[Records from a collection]
BEGIN
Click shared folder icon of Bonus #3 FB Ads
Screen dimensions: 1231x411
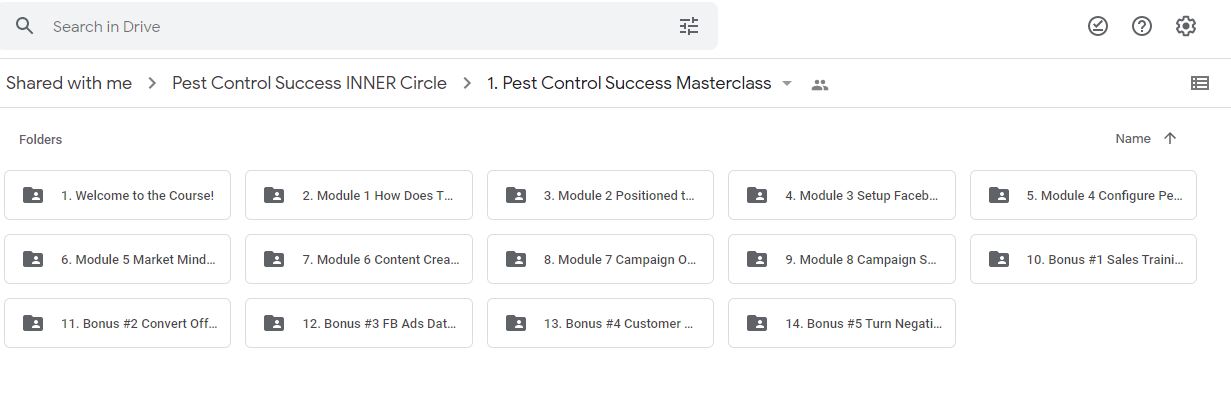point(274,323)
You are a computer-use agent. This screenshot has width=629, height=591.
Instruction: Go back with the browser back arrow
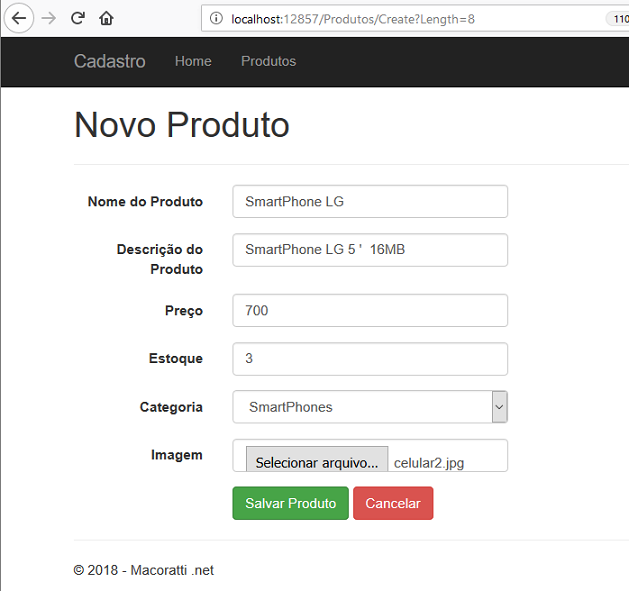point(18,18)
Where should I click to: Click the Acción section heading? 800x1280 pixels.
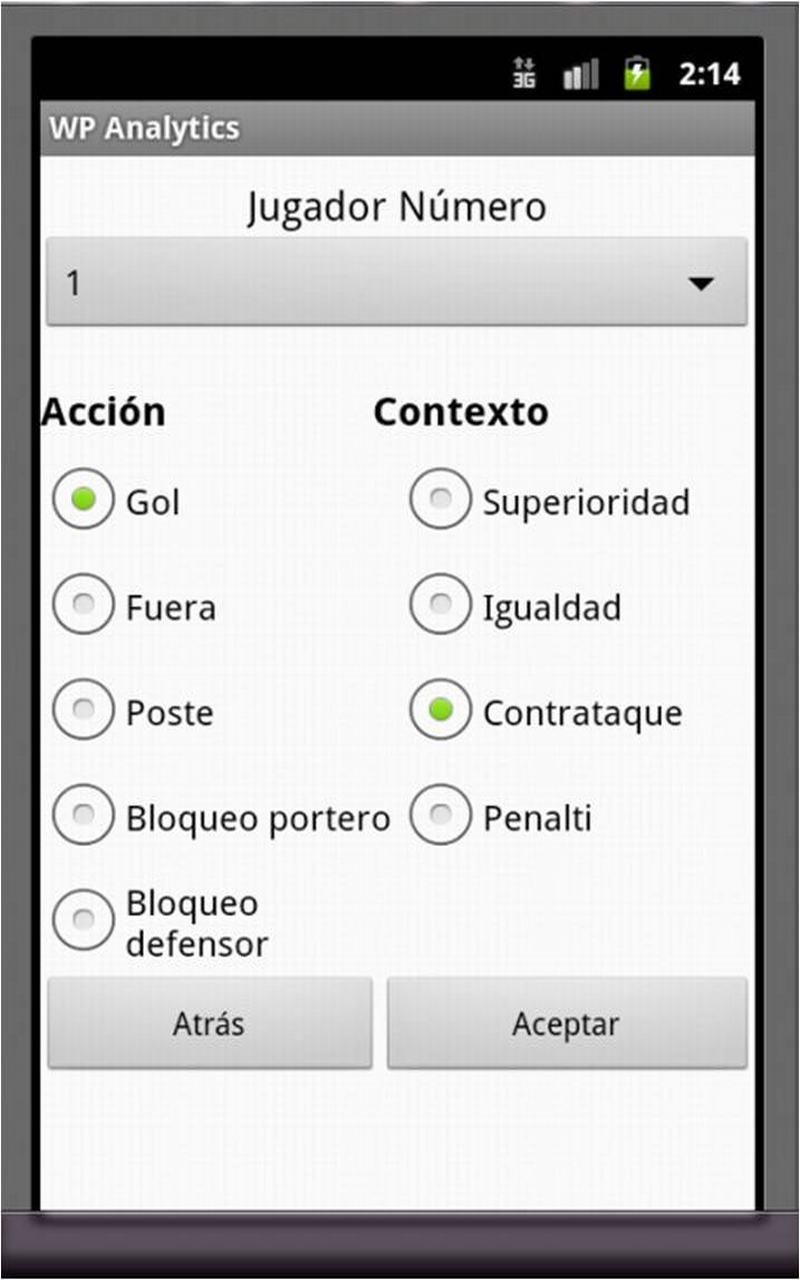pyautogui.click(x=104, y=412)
END
■ **PROBLEM REQUIREMENTS**
Copy each line above precisely, dropping the pictures.

■ **RESPONSE AREA**
Click shared folder icon of Bonus #3 FB Ads
Screen dimensions: 1231x411
point(274,323)
You are a computer-use agent. This screenshot has width=629, height=591.
Instruction: Go back with the browser back arrow
point(18,18)
Where should I click to: Click the Acción section heading? 800x1280 pixels.
pyautogui.click(x=104, y=412)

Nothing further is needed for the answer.